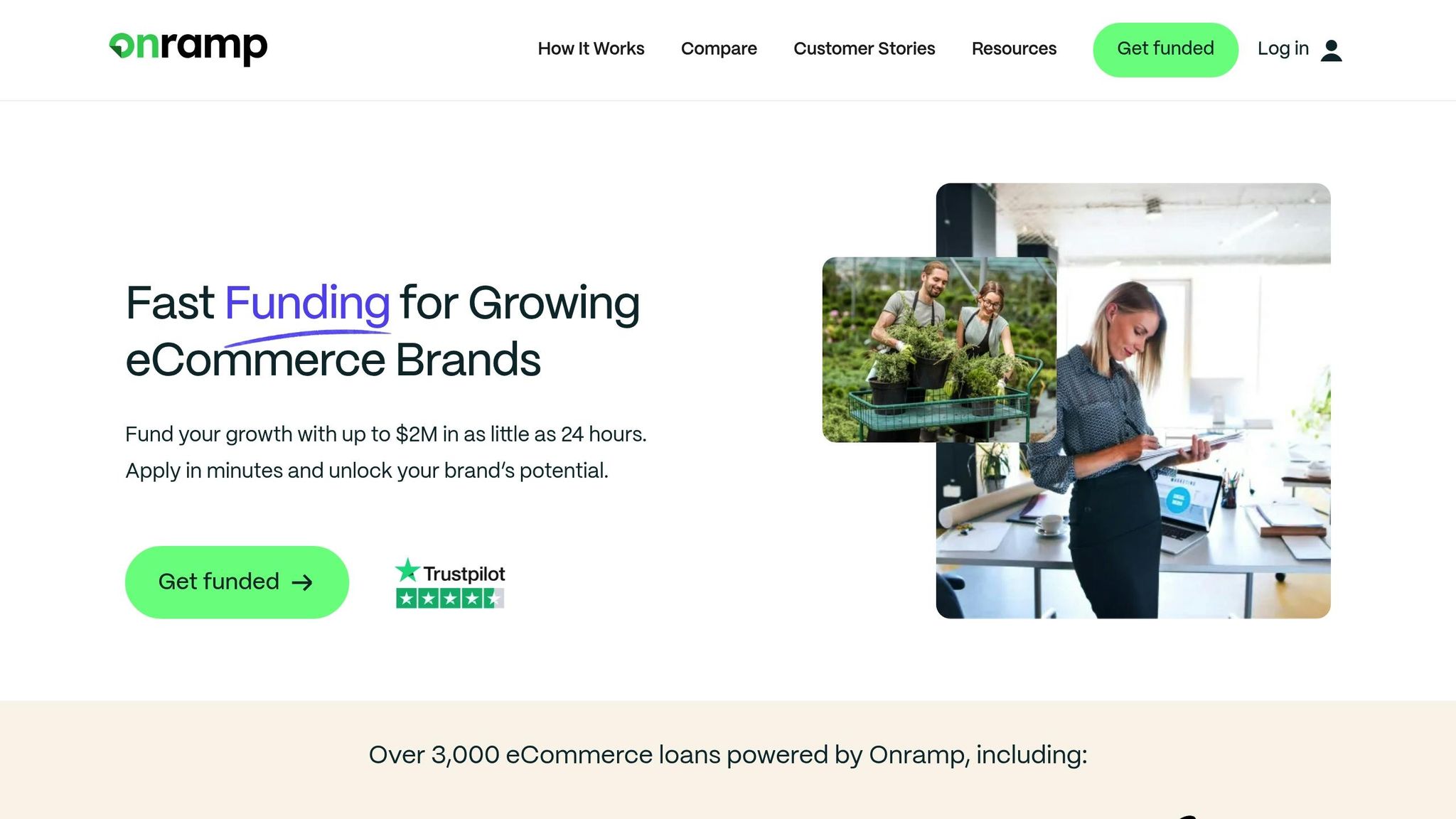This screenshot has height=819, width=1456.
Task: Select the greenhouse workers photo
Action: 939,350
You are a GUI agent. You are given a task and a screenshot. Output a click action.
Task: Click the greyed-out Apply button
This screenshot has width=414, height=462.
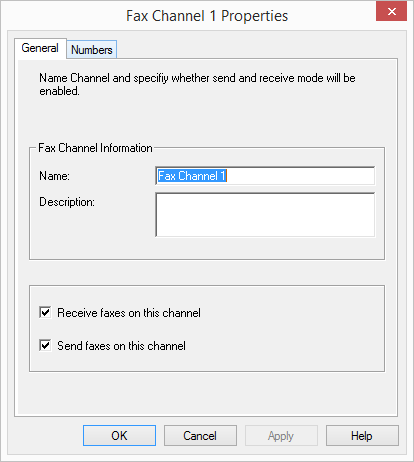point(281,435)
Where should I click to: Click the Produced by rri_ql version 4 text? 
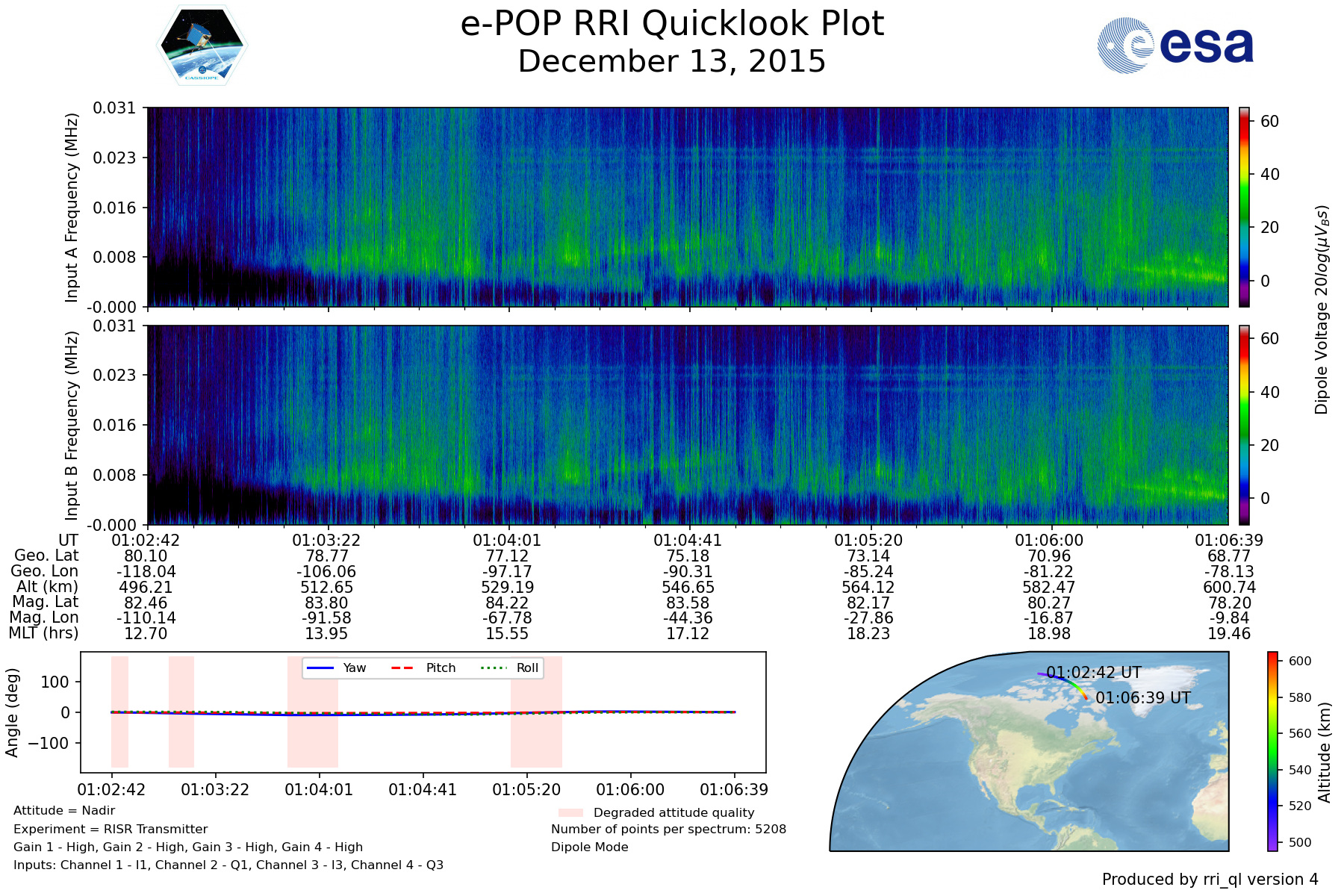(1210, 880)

__REQUIREMENT__. Everything from the line containing "This screenshot has width=414, height=462." through the last line of the entries is to be output exactly as written, minus any pictures.

__RESULT FOR THIS EXERCISE__.
This screenshot has width=414, height=462.
point(281,435)
Where should I click to: Click the Produced by rri_ql version 4 text? 
(1210, 880)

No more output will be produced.